Mais les ouvriers ! Ils peinent au jour le jour, accablés par un travail stérile et sans récompense, et la perspective d'une vieillesse sans pain les tue. Le salaire quotidien ne suffit même pas à leurs besoins : tant s'en faut qu'il en reste de quoi mettre de côté en vue de l'avenir. »

Thomas More, L’Utopie, trad. M. Delcourt.

Pour mettre en œuvre l’égalité, la propriété et l’argent sont proscrits. Pour que chacun ait de quoi vivre, une maison est prêtée pour dix ans. L’intérêt général est assuré par un système équitable de distribution des biens nécessaires à tous. Ainsi la pauvreté n’existe pas.

L’organisation sociale du travail est la même pour tous : par exemple, on est agriculteur durant deux ans minimum et on travaille six heures par jour. Personne n’est rentier ou oisif. L’uniforme est requis. Les repas sont pris en commun. Les loisirs sont les mêmes pour tous (lecture, jeu – mais pas de jeux de hasard). Le savoir est accessible à tous. La superstition et la divination sont rejetées. Les richesses matérielles n’ont aucun intérêt. Le bonheur, quant à lui, n’est pas conçu comme jouissance ou sentiment de gloire mais comme absence de douleur. Dans ce sens l’euthanasie, raisonnablement, est pratiquée.

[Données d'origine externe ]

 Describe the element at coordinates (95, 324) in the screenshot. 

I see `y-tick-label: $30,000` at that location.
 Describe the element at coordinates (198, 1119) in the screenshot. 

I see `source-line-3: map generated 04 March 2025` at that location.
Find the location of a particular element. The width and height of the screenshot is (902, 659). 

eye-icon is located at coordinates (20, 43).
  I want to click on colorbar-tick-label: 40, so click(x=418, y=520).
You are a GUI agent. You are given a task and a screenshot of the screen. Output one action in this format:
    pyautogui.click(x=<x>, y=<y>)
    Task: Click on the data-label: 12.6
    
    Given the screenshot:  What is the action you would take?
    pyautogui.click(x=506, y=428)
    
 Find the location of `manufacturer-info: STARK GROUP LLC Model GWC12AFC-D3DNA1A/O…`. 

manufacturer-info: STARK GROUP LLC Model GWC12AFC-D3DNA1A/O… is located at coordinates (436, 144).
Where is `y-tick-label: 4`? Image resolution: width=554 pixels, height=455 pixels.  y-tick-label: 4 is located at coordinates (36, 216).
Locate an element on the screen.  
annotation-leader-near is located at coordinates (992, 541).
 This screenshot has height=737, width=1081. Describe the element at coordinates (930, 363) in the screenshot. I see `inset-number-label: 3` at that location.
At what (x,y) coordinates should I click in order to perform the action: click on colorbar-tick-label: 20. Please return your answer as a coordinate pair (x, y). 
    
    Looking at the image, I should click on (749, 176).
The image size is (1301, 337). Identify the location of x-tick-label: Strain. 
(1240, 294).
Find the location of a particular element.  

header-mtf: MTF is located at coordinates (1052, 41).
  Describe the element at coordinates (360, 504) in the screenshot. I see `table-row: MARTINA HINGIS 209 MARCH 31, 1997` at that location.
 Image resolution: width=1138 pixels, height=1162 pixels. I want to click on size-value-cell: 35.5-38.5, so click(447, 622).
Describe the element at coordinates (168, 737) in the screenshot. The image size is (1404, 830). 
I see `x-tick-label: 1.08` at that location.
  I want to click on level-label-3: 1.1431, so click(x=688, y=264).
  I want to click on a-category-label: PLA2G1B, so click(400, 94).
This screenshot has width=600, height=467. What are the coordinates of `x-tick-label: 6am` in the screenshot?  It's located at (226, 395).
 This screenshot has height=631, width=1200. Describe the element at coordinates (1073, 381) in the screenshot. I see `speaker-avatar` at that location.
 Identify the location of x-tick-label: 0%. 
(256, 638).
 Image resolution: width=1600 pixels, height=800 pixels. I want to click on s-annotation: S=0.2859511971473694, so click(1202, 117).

L’utopie fournit donc aux sciences politiques et sociales le descriptif concret d’une société en matière d’organisation, elle explore des modèles possibles et des théories fondées sur les principes d’égalité, de justice ou de concorde entre les êtres humains, ou encore de perfectionnement des personnes.

Conclusion :

Ainsi l’imagination, la fiction et l’utopie jouent un rôle dans l’élaboration du savoir à la Renaissance et à l’époque classique, aussi bien dans les sciences traditionnelles que dans la saisie de certains phénomènes anthropologiques (comme la folie) ou les sciences politiques et sociales.
Dès lors, les représentations de l’Homme ne sont jamais strictement théoriques et scientifiques : elles utilisent des procédés mettant en avant l’humanité du savoir (l’humour, le paradoxe, la satire) et s’accompagnent souvent d’une esthétique imagée, littéraire ou picturale. Par exemple, le peintre et graphiste Ambrosius Holbein a illustré l’île utopique de More, ou encore, de nombreuses gravures ont été réalisées pour La Nef des fous de Brant.